Our Ancestor LUCA, The Mega-Organism
Can it be true that a single giant organism that once filled the oceans is our ancestor?
LUCA sounds like a Star Trek character. I could hardly believe what I had just read in the Nov.-Dec. issue of New Scientist magazine. The article, Our Ancestor, the Mega- Organism by Michael Marshall was worth writing about in this blog.
Check it out yourself. Refer to Biology Direct: The Last Universal Common Ancestor. Warning! I struggled though most of this tedious (at least to me) paper and I understood little of what I read, except for general concepts.
I’ll try to translate with the help of Michael Marshall, the author of the article in New Scientist magazine. The following points are his. My comments are in italics.
LUCA, (Last Universal Common Ancestor) is a single organism that lived 3 billion years ago, from which all life evolved. It was enormous and filled the planet’s oceans. I am still tying to grasp the meaning of these first statements, as probably are you.
LUCA was not the first life but was the common ancestor of all life thereafter. The oceans became a soup of genetic swapping. There was no recipe; just add what ever you have available into a pot of salt water, turn up the heat and stir.
For billions of years the trillions of ancient cells, desperate to survive on their own, swapped useful parts with each other. Eventually a global mega-organism was formed. This sounds like endosymbiosis as theorized by the late Lynn Margulis, the controversial ex-wife of astronomer/educator Carl Sagan. Please see my blog on Endosymbiosis and Symbiogenesis at graygoosegosling.wordpress.com. for further explanation.
Endosymbiosis – When one organism engulfs or ingests another organism and uses its parts for its own metabolism and survival. Chloroplasts and mitochondria are thought to have been separate organisms until they were incorporated into other cells and used for energy production. Both structures have their own DNA. Digestive bacteria in the bodies of termites and humans are thought to have originated this way.
Symbiogenesis – When two organisms join together and collaborate in order to improve their survival chances in a changing environment.
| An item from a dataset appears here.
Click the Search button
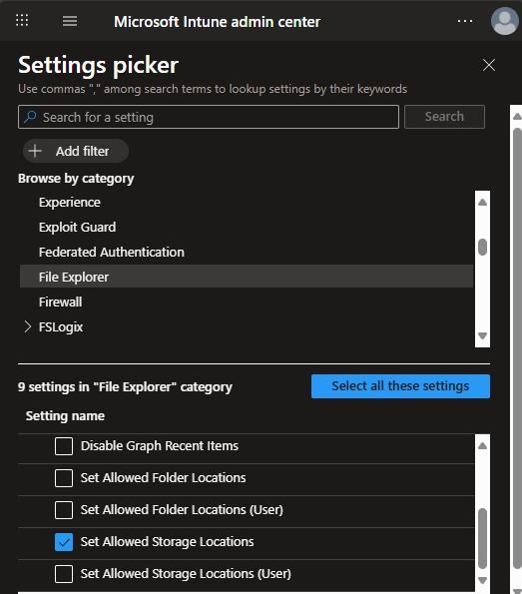Viewport: 522px width, 594px height. pos(444,117)
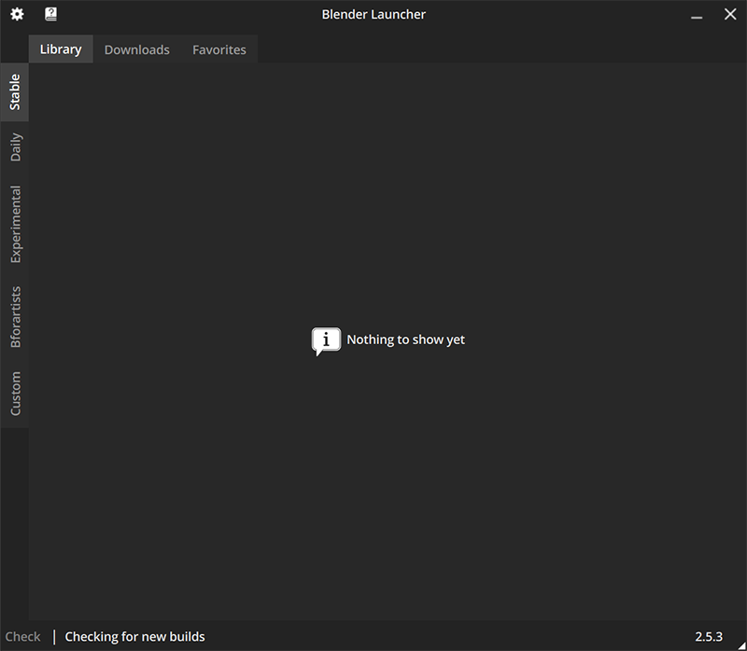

Their combination in essence, creates a new organism that did not exist before. (Lichens are combinations of an algae and a fungus).
LUCA split into several domains of life 3.9 billion years ago, bacteria and other simple one-celled organisms that swapped parts and cooperated together. I am leaving out many scientific terms in order to simplify my explanations. Basically, the internal structures (organelles) in living cells are remnants of other simple organisms whose ancestors were parts of LUCA.
LUCA, in order to qualify as an organism had to have a membrane, as do all cells. It seems that LUCA did have a membrane, although it was thought to be diffuse and leaky. It also had an internal organelles. It is thought that LUCA reproduced with RNA not DNA, which came later in evolution. “LUCA was a clumsy guy trying to solve the complexities of living on primitive earth” say researchers. In order to cope, simple cell within LUCA had to share their genes and proteins with each other. New and useful molecules would have been passed from ancient cell to ancient cell without competition. Survival by cooperation was more important to survival than competition. These traits apparently qualify this primitive oceanic conglomerate as being the first mega-organism. It is not what you and I usually think of as being an organism, but it is fulfills the definition.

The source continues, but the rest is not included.